--- Start of Data for processing ---
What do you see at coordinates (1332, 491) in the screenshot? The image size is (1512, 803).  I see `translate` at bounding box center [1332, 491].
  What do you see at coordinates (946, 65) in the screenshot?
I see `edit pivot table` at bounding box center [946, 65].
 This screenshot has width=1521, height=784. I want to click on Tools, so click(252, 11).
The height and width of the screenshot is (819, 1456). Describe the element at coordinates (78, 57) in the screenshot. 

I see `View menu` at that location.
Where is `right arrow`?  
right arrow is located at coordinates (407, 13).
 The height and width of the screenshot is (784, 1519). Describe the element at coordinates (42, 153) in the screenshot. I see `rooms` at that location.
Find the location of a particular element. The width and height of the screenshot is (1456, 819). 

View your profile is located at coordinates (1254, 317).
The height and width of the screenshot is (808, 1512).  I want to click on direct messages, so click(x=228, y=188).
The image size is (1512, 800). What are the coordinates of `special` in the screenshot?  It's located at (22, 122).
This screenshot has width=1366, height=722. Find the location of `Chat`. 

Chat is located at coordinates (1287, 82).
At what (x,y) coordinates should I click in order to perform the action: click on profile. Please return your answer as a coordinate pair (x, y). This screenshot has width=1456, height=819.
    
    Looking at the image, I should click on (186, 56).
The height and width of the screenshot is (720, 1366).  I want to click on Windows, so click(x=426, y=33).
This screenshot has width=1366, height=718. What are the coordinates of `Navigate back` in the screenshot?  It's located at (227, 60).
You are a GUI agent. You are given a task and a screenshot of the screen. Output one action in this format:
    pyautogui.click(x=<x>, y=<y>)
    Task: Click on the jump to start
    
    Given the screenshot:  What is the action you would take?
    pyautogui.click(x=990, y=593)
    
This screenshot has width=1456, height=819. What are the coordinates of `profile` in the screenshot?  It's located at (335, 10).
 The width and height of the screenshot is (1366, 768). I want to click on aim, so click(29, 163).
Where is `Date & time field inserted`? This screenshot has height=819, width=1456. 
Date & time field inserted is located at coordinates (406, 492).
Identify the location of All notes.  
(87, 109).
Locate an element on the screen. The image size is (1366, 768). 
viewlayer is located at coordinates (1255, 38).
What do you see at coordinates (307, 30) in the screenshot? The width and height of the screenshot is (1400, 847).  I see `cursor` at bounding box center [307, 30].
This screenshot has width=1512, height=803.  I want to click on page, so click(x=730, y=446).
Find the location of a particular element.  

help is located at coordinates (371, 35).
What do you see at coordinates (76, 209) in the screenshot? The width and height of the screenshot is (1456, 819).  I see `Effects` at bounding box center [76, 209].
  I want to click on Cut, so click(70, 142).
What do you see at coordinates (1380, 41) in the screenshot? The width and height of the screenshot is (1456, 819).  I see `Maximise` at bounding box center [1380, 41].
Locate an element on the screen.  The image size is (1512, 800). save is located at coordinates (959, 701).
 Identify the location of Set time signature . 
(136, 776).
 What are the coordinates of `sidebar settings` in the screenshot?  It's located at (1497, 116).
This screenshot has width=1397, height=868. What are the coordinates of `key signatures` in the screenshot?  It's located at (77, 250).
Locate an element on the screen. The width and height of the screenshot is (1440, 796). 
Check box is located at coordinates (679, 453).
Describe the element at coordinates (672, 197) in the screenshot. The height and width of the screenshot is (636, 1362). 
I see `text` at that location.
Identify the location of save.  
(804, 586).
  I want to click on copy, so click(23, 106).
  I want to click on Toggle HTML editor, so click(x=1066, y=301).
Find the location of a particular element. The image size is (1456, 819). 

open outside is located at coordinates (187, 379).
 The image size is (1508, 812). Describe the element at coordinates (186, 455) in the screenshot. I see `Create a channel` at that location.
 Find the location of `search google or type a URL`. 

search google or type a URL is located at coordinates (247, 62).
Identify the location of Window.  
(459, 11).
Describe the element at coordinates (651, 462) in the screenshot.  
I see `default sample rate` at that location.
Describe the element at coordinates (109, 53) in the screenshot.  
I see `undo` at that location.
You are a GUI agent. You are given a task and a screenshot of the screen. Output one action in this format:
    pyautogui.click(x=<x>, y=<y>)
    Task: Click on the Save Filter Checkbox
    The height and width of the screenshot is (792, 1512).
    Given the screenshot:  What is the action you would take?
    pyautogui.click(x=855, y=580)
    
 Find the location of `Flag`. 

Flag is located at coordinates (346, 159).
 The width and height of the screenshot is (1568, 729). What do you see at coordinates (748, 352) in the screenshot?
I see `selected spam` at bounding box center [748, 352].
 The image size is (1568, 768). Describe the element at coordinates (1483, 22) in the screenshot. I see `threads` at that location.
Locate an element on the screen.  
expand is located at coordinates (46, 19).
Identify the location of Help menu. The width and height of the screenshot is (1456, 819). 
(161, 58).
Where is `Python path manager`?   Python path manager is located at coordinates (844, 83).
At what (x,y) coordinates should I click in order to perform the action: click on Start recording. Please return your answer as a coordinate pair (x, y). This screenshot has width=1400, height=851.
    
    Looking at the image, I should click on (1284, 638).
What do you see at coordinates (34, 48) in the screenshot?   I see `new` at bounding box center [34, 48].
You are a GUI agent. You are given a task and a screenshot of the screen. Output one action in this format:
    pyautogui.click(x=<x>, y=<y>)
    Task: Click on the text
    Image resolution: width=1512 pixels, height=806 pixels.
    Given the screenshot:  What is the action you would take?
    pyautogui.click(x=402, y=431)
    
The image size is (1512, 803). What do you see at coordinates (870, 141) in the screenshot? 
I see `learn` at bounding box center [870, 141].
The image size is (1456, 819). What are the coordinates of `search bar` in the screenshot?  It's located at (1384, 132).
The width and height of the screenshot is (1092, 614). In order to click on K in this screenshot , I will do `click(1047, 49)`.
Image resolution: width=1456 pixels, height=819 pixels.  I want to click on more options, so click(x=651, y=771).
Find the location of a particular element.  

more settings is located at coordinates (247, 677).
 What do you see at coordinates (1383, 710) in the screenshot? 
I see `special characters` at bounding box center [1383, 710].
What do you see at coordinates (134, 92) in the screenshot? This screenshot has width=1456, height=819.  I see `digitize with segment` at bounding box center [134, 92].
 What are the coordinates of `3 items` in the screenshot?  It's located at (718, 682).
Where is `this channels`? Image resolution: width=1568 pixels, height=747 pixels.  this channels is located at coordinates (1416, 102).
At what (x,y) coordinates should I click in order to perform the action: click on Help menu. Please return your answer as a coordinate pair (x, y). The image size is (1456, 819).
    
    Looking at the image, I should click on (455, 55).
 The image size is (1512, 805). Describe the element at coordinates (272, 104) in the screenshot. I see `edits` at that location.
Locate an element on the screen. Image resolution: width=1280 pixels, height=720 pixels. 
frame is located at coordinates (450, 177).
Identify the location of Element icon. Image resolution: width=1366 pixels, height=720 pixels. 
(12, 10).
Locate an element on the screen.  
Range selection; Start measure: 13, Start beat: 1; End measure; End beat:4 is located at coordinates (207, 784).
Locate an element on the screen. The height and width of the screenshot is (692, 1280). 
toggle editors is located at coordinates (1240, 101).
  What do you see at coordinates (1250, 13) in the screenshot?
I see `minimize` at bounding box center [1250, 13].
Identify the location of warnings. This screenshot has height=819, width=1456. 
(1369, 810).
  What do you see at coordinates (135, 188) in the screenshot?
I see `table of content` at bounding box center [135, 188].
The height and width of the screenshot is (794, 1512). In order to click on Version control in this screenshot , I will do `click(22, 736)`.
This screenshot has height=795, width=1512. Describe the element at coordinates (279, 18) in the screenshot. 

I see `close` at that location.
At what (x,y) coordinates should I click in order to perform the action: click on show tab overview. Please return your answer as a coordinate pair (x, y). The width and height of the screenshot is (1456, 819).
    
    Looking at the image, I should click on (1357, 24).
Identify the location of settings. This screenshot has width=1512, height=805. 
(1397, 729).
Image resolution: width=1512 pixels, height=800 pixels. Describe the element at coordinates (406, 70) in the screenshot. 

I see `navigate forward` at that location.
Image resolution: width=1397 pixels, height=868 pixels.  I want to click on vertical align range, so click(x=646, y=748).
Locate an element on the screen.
--- End of Data for processing ---
§ **Exercise instructions**:
Revise the lines from the one with "This screenshot has width=1512, height=803." to the one with "I want to click on Toggle", both included, replacing "Identify" with "Determine" and leaving everything else unchanged.

§ **Expected answer**:
This screenshot has width=1512, height=803.  I want to click on page, so click(x=730, y=446).
Find the location of a particular element.  

help is located at coordinates (371, 35).
What do you see at coordinates (76, 209) in the screenshot? The width and height of the screenshot is (1456, 819).  I see `Effects` at bounding box center [76, 209].
  I want to click on Cut, so click(70, 142).
What do you see at coordinates (1380, 41) in the screenshot? The width and height of the screenshot is (1456, 819).  I see `Maximise` at bounding box center [1380, 41].
Locate an element on the screen.  The image size is (1512, 800). save is located at coordinates (959, 701).
 Determine the location of Set time signature . 
(136, 776).
 What are the coordinates of `sidebar settings` in the screenshot?  It's located at (1497, 116).
This screenshot has width=1397, height=868. What are the coordinates of `key signatures` in the screenshot?  It's located at (77, 250).
Locate an element on the screen. The width and height of the screenshot is (1440, 796). 
Check box is located at coordinates (679, 453).
Describe the element at coordinates (672, 197) in the screenshot. The height and width of the screenshot is (636, 1362). 
I see `text` at that location.
Determine the location of save.  
(804, 586).
  I want to click on copy, so click(23, 106).
  I want to click on Toggle HTML editor, so click(x=1066, y=301).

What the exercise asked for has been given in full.